-------- RECORDS SUPPLIED --------

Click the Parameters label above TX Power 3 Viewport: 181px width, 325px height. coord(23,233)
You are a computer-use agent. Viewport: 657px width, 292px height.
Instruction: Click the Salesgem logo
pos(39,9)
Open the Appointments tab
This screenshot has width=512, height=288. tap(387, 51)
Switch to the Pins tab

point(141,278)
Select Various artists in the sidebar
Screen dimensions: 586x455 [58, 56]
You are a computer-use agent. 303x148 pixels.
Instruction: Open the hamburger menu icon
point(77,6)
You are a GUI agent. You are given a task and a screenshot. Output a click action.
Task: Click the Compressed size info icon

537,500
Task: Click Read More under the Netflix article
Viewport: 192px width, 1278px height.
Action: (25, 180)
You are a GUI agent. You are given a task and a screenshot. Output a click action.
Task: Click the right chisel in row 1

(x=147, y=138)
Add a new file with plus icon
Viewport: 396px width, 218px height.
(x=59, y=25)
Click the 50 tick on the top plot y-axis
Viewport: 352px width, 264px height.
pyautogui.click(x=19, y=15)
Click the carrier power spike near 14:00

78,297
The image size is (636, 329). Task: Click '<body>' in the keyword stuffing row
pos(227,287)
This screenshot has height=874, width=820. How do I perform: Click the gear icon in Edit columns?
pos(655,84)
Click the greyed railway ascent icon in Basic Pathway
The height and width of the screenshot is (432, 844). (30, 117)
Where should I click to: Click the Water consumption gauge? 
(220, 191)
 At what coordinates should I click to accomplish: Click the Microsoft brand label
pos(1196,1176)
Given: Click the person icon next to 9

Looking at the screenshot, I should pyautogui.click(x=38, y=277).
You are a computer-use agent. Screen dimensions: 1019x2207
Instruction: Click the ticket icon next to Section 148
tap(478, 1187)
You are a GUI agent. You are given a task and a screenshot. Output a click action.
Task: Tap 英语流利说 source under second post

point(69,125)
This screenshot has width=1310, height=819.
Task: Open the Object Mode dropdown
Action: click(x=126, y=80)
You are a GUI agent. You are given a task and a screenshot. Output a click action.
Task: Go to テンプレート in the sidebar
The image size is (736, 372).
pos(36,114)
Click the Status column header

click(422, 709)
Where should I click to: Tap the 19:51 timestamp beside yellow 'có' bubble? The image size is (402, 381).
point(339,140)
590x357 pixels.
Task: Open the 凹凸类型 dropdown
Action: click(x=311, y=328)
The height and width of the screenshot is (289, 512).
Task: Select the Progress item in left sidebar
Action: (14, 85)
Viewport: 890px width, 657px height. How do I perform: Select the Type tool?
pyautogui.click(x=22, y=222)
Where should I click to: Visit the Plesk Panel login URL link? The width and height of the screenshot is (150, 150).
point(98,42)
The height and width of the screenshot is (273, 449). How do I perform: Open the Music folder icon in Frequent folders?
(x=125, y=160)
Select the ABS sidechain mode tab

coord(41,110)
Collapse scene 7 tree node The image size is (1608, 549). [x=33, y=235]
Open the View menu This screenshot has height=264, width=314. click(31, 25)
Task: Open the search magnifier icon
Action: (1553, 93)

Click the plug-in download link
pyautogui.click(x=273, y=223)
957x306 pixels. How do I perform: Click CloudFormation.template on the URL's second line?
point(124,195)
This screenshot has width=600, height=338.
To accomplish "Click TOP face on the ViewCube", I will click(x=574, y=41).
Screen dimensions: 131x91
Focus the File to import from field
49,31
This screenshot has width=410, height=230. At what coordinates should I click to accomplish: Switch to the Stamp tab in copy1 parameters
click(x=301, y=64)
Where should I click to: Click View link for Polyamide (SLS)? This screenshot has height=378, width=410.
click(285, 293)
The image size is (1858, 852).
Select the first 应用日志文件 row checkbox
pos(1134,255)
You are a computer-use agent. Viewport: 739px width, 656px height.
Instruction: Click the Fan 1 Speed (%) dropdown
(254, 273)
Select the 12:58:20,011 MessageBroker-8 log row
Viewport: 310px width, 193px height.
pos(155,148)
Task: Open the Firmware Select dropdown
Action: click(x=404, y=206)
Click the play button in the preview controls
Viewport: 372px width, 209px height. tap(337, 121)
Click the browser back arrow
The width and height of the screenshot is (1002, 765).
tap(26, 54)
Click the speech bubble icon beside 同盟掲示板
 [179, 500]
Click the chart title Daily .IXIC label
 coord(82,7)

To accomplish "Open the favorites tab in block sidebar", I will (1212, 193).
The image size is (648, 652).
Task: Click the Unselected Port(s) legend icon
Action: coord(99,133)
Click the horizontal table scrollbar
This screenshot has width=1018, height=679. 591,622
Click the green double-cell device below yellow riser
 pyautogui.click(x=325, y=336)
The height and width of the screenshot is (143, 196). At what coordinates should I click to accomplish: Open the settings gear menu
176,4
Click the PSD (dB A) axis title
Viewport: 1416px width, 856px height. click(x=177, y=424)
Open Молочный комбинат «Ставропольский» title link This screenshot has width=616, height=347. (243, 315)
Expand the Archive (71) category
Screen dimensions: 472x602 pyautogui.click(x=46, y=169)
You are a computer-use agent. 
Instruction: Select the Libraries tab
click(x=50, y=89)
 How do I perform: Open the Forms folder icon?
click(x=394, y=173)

--------

:: EXERCISE DETAILS ::
Scan the entries above and copy each line where "computer" occurs.

:: SOLUTION BELOW ::
You are a computer-use agent. Viewport: 657px width, 292px height.
You are a computer-use agent. 303x148 pixels.
You are a computer-use agent. Screen dimensions: 1019x2207
You are a computer-use agent. Viewport: 739px width, 656px height.
You are a computer-use agent. 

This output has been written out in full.